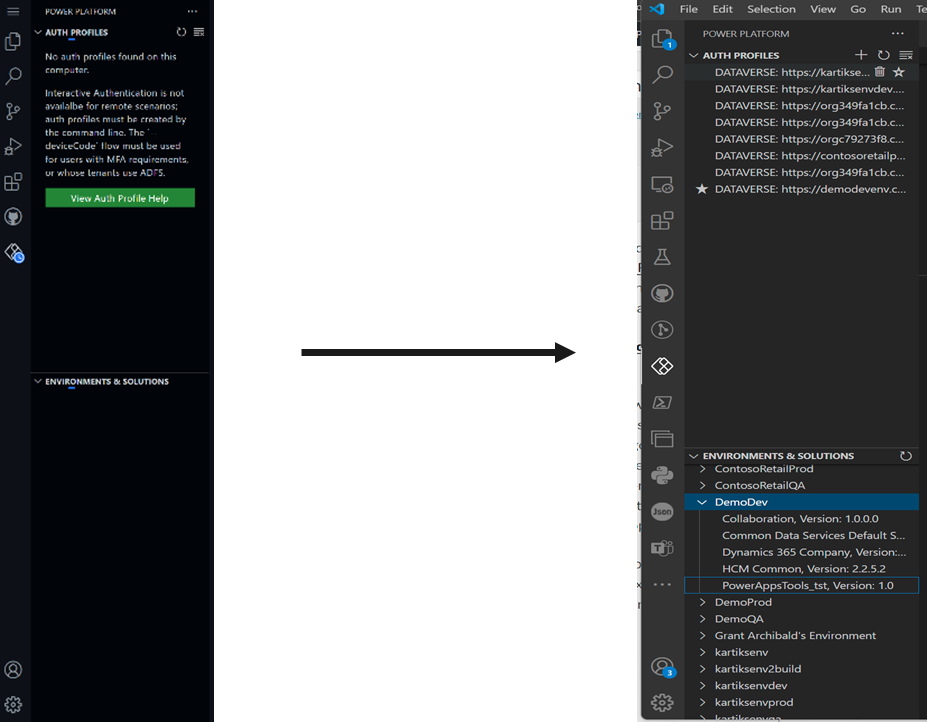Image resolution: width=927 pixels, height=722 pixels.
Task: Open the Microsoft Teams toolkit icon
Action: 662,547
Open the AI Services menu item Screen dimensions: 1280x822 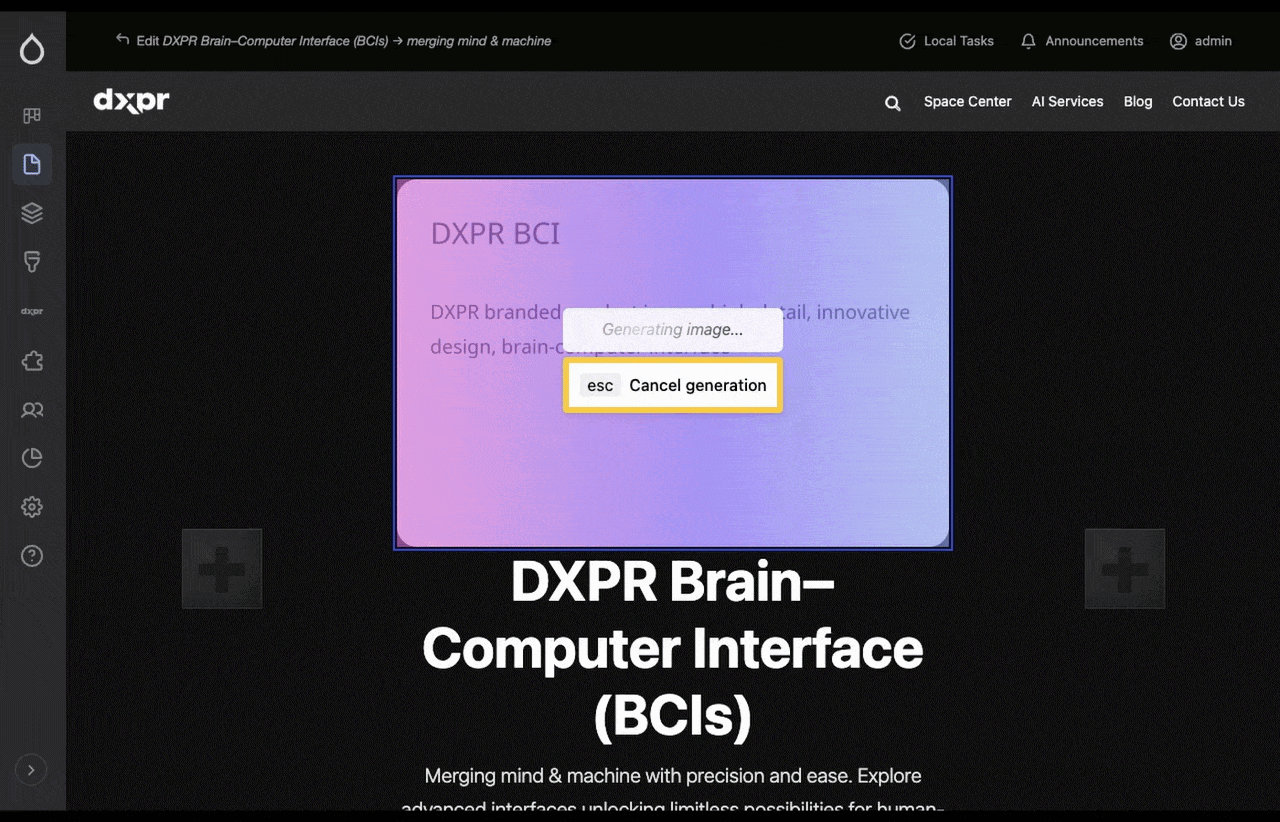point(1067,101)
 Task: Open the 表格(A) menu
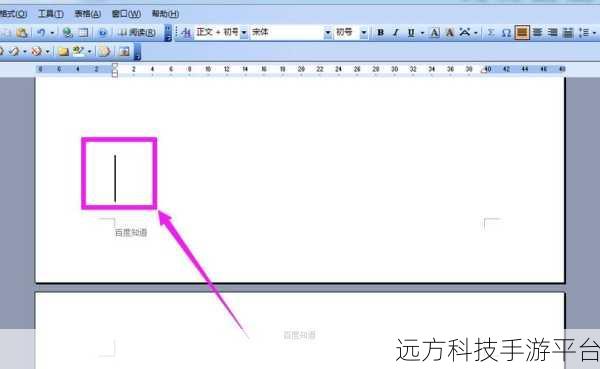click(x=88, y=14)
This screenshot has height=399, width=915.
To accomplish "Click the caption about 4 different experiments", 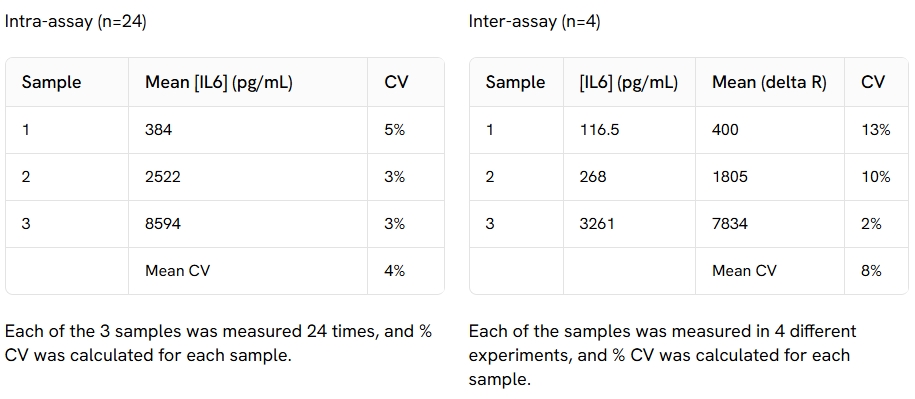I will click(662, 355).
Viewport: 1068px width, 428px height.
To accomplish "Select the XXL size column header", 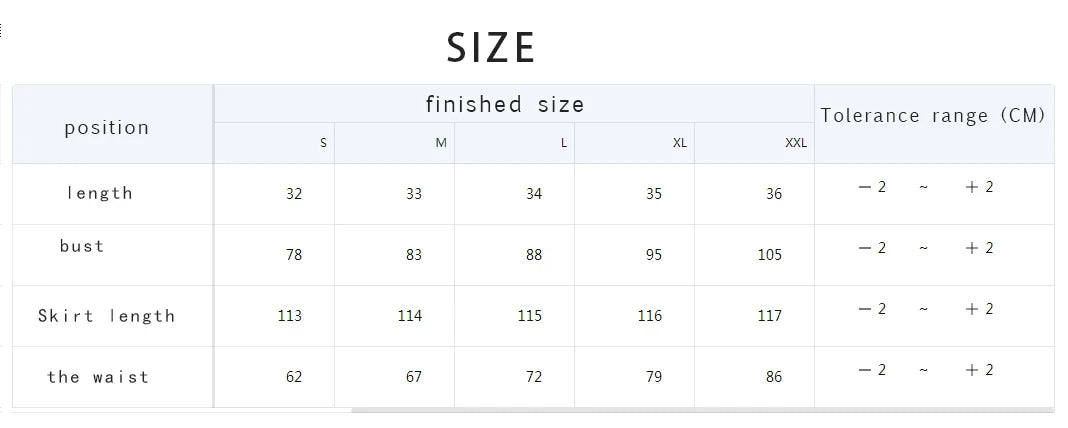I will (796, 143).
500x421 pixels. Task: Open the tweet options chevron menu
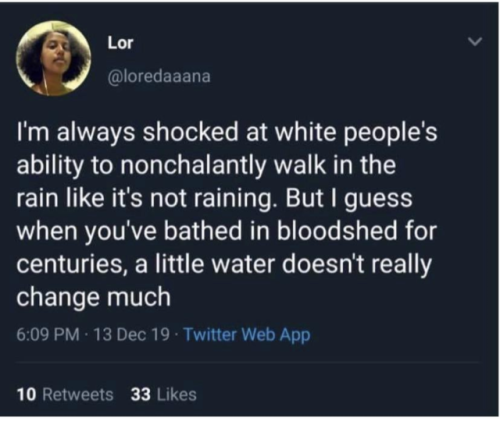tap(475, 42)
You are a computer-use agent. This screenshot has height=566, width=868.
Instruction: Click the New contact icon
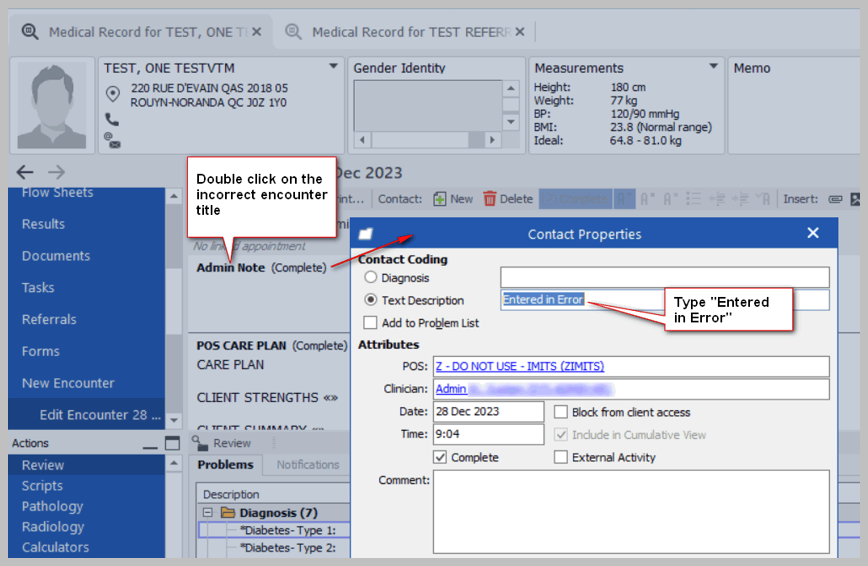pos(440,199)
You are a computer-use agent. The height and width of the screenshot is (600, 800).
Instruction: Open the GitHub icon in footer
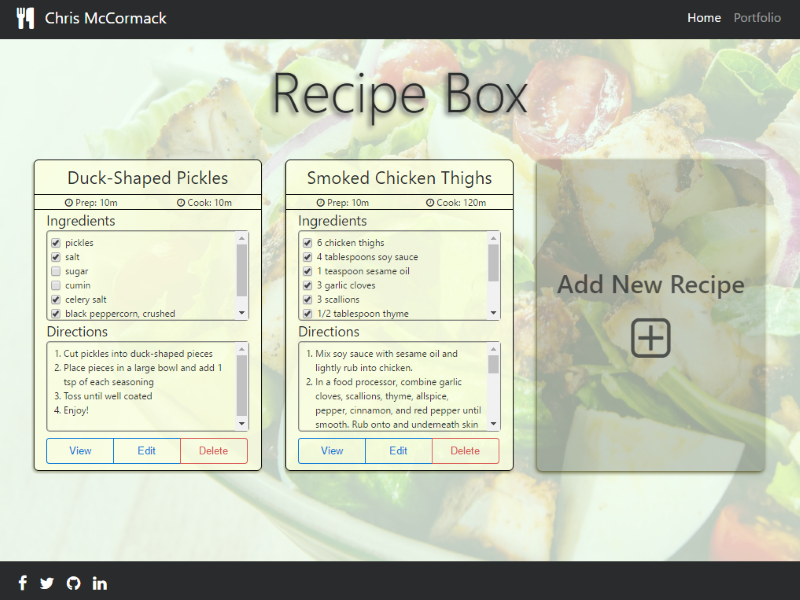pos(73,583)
+++++
### Exercise aim
An exact copy is needed of every line from the line containing "You are a computer-use agent. The" to the last line of the records; pictures stay out of it.

### Exercise solution
You are a computer-use agent. The height and width of the screenshot is (600, 800).
Instruction: Open the GitHub icon in footer
pos(73,583)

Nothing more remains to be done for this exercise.